> [Entries provided]:
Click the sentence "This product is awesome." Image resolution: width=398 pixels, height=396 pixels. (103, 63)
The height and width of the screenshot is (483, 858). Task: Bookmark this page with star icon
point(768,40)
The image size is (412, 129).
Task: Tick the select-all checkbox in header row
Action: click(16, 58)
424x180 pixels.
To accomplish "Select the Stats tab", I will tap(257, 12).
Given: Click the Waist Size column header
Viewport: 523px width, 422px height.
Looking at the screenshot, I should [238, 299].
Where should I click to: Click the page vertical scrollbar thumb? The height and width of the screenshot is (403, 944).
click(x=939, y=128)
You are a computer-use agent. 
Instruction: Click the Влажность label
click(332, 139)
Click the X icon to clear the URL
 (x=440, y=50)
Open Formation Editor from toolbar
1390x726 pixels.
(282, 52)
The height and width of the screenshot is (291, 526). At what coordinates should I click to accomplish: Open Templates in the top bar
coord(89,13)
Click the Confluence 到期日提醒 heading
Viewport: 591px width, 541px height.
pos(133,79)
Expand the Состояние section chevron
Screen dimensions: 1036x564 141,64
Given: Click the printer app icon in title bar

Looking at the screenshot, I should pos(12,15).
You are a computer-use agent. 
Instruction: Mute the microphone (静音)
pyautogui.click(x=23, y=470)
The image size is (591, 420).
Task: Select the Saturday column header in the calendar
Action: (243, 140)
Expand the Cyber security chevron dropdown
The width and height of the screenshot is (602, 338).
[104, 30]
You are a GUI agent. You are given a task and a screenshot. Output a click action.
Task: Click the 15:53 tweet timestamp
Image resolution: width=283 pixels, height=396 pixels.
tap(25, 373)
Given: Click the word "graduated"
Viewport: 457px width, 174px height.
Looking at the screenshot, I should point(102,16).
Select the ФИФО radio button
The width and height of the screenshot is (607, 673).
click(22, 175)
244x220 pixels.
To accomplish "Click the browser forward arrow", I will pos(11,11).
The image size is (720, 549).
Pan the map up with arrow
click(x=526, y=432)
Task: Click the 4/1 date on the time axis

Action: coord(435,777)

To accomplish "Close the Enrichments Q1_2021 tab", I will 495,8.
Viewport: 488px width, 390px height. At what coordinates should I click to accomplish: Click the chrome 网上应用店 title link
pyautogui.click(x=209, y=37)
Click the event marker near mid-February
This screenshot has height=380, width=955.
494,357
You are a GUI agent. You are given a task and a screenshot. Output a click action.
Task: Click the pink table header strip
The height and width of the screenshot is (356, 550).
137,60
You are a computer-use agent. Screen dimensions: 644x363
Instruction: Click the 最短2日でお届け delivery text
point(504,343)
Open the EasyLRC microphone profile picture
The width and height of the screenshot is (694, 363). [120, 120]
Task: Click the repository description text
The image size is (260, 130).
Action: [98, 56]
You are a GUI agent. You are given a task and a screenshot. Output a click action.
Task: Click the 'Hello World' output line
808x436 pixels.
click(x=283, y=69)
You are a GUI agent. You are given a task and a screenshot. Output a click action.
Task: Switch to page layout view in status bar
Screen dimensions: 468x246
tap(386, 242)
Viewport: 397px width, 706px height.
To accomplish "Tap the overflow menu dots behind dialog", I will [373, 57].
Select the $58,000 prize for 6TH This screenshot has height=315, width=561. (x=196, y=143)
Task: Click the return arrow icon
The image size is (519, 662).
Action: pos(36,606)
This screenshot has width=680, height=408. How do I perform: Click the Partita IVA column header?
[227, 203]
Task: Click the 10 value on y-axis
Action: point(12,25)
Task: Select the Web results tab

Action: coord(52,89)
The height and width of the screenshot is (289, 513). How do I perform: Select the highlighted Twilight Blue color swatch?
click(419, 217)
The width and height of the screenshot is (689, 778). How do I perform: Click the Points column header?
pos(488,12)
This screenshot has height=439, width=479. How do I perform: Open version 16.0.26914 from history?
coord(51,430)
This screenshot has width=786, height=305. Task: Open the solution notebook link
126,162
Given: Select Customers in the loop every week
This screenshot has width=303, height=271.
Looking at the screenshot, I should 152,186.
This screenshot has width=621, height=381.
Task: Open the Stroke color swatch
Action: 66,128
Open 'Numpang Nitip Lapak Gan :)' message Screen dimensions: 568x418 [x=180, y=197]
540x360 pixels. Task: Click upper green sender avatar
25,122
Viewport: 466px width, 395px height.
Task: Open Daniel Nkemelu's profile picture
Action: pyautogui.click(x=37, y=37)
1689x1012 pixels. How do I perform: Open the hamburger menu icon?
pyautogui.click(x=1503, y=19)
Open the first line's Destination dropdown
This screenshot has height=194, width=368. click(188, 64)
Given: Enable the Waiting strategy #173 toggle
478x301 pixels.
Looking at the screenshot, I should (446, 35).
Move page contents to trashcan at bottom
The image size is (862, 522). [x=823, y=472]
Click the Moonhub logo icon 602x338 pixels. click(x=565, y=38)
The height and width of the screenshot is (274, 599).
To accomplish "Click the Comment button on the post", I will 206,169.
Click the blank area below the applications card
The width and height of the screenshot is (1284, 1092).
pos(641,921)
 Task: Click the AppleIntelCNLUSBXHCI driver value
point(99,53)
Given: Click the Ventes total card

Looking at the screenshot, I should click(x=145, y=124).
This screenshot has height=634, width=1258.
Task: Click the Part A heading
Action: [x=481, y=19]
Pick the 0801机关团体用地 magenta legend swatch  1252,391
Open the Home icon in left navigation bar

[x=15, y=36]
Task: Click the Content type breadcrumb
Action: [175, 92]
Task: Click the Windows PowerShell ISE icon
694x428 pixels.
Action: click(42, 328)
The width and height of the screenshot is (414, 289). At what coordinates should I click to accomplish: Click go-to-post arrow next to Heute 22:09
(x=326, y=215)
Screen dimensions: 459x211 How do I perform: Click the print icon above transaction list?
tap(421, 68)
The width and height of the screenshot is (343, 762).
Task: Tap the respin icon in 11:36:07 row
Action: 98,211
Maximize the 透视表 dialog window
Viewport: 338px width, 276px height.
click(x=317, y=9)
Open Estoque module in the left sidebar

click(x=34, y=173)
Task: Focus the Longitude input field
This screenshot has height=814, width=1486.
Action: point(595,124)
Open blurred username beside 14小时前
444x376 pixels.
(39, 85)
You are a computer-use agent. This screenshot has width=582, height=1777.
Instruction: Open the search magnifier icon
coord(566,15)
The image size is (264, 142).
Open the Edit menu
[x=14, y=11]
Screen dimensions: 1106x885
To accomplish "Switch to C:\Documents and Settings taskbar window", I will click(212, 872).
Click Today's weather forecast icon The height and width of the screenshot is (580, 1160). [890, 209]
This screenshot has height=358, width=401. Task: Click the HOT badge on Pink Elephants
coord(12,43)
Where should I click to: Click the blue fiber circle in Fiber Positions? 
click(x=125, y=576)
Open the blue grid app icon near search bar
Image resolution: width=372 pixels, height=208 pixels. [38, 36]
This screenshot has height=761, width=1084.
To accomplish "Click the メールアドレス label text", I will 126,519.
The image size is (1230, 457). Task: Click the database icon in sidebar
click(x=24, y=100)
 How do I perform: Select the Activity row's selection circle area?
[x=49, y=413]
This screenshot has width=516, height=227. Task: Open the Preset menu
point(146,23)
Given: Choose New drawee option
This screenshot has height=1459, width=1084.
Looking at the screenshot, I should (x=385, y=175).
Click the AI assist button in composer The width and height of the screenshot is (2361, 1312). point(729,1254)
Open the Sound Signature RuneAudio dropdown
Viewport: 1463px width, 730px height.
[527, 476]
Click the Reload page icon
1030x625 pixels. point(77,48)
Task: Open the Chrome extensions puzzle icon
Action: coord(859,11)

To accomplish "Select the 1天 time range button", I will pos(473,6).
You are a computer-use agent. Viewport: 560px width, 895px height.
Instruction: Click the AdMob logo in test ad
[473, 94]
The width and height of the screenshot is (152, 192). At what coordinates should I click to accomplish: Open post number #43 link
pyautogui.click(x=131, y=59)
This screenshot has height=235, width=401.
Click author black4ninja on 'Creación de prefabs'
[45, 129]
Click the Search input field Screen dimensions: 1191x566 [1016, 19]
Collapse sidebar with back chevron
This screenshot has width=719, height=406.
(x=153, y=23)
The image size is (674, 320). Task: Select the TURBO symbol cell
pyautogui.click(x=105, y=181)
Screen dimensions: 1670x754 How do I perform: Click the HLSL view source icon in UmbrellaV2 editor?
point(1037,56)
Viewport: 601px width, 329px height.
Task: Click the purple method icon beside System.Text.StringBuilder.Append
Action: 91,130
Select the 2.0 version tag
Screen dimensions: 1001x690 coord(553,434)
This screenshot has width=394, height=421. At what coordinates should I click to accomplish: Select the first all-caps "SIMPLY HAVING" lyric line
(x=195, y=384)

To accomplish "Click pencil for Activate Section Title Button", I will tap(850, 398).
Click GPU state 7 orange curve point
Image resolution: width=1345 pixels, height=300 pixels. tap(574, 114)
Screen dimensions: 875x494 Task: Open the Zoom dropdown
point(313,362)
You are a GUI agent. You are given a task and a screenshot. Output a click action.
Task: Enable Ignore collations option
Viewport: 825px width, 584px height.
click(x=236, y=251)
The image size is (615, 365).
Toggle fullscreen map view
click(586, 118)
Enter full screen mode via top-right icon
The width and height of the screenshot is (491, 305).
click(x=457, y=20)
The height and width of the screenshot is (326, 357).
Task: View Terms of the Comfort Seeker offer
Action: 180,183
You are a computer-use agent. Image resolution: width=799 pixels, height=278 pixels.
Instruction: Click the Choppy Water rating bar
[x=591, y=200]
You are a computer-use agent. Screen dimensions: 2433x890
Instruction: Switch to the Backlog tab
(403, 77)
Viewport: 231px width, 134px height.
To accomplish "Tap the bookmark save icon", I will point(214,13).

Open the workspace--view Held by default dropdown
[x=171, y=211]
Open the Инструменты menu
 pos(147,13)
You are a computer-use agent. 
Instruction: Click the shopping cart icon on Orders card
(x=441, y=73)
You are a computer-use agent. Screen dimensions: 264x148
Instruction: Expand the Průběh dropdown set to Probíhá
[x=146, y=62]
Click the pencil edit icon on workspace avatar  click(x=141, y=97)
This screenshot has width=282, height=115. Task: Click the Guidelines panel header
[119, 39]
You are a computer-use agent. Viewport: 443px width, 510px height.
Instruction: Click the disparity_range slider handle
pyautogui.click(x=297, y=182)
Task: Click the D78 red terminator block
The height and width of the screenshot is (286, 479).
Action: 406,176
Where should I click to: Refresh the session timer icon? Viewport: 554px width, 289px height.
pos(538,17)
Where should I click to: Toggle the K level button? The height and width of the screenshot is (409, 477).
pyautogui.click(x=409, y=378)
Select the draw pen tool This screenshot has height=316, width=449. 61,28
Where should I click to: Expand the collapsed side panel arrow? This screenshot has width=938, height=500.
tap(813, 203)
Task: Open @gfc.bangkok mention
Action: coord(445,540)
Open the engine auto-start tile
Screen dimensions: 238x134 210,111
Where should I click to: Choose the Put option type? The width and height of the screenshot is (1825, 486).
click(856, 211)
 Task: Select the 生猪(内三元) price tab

> [Task directions]:
Which lines hold the word "pencil"? Copy each of them from the records.

> [Exercise answer]:
To accomplish "Click pencil for Activate Section Title Button", I will tap(850, 398).
Click the pencil edit icon on workspace avatar  click(x=141, y=97)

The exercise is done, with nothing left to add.